The US is threatening that nation from all angles so they need to be afraid, very afraid. You saw what happened with the other 2 members of Bush/Cheney's Axis of Evil: Iraq, without the bomb got invaded and trashed horrifically. North Korea, which quickly bragged about having the bomb was not invaded or attacked in any way. The US decided they would negotiate.
Iran would be stupid if it didn't understand that basic lesson.
Monbiot sees it precisely the way it is and he makes total sense on that like on most things. You are confused (at best), or worse.
I am sorry but I believe you are the one confused.

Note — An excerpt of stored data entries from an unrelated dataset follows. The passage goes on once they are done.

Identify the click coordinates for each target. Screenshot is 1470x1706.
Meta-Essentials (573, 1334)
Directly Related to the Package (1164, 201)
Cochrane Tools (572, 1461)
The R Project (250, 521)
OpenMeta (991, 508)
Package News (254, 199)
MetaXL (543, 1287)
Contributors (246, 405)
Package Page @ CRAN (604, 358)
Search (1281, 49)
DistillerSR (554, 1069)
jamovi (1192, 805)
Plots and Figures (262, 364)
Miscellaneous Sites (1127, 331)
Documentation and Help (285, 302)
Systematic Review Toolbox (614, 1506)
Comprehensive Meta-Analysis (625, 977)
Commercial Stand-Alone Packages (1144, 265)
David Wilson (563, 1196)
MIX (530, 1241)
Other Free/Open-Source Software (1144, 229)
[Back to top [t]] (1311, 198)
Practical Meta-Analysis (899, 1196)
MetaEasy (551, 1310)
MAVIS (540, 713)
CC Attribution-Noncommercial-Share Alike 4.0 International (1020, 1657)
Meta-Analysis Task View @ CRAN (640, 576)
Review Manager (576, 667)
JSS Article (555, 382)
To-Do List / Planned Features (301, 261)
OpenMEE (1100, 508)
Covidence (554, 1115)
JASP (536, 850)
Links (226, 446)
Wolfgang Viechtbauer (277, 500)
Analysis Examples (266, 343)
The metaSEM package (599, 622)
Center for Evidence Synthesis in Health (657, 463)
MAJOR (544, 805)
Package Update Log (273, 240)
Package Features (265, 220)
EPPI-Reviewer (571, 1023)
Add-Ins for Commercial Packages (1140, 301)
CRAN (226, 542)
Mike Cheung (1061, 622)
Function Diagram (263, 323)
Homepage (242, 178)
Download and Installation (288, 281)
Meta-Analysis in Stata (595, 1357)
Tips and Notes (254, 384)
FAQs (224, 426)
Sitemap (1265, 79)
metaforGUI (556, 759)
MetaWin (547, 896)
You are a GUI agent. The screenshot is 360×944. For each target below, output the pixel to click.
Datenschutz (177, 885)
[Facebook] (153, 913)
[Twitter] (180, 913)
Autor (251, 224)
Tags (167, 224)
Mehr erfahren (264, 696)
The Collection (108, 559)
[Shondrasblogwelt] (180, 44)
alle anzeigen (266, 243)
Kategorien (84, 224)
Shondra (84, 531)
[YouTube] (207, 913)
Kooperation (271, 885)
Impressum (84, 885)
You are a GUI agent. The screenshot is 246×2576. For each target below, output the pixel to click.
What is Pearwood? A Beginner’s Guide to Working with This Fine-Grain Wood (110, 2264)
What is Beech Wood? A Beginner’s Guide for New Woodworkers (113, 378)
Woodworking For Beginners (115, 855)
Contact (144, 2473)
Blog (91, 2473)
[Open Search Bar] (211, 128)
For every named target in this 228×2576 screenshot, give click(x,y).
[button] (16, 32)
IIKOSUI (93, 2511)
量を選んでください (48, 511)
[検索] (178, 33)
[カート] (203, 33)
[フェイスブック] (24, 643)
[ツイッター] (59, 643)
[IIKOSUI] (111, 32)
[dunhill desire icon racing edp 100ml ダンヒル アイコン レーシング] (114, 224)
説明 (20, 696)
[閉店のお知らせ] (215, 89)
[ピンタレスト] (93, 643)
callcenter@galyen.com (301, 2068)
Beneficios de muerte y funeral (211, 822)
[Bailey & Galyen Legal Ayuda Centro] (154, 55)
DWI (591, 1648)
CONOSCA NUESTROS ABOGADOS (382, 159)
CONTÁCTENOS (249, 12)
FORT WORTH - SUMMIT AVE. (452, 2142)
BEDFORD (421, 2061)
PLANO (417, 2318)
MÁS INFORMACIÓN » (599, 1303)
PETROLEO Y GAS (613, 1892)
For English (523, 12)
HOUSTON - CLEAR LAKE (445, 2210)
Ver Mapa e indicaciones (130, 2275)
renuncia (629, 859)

Iran has no nuclear weapons ambitions, nor does it have any nuclear weapons programs. Your accusations against the nation are baseless and you are coming across like bush with his "weapons of mass destruction" rhetoric about Iraq.
There is no fact or extrapolation of fact that Iran has any nuclear weapons ambitions.
They are guaranteed nuclear power rights under the NPT, of which the United States is currently in violation.
The more that people such as you and Mr. Monbiot spout baseless accusations unsupported by even as little as theory, the more that the witless masses will be moved toward military action.
Military action against Afghanistan and Iraq was due to numerous unsupported accusations. It has resulted in appalling loss of life. Iran has no nuclear weapons, no nuclear weapons program, and no intent to begin a nuclear weapons program. What Iran DOES have is a LOT of oil and control of the Straits of Hormuz.
Nations intent on murdering Iranians and stealing their resources are DEPENDING on you and Mr. Monbiot to spread the word. Please desist.
While discussing Iran it should be remembered that Iran formed a democracy organically. It was the u.s. that facilitated the overthrow of Dr. Mohammed Mossadegh in 1953 and installed the u.s. puppet, Shah Mohammad Reza Pahlavi. Eventually, the Iranian people revolted from his tyranny and turned to theocratic rule. The Iranian people have developed a "modern" peace loving society (Iraq attacked them) which needs power and have chosen to use nuclear to fill the void. There is no indication that they are weaponizing atoms.
For Monbiot on the Iranian Nuclear program see:
http://www.monbiot.com/archives/2007/11/20/ban-the-bomb-but-only-in-iran/
Not bad, I'd say.
Your post is total nonsense. Monbiot has not done anything of the kind. All his articles are archived on his site. Please tell us which ones you're talking about, because everything I've ever read (and I read all his articles) is similar to what he is saying in this one:
http://www.monbiot.com/archives/2007/11/20/ban-the-bomb-but-only-in-iran/
I suggest you do a bit of reading and thinking.
Since Iran itself admits it is constructing nuclear weapons, I am not sure what your point is?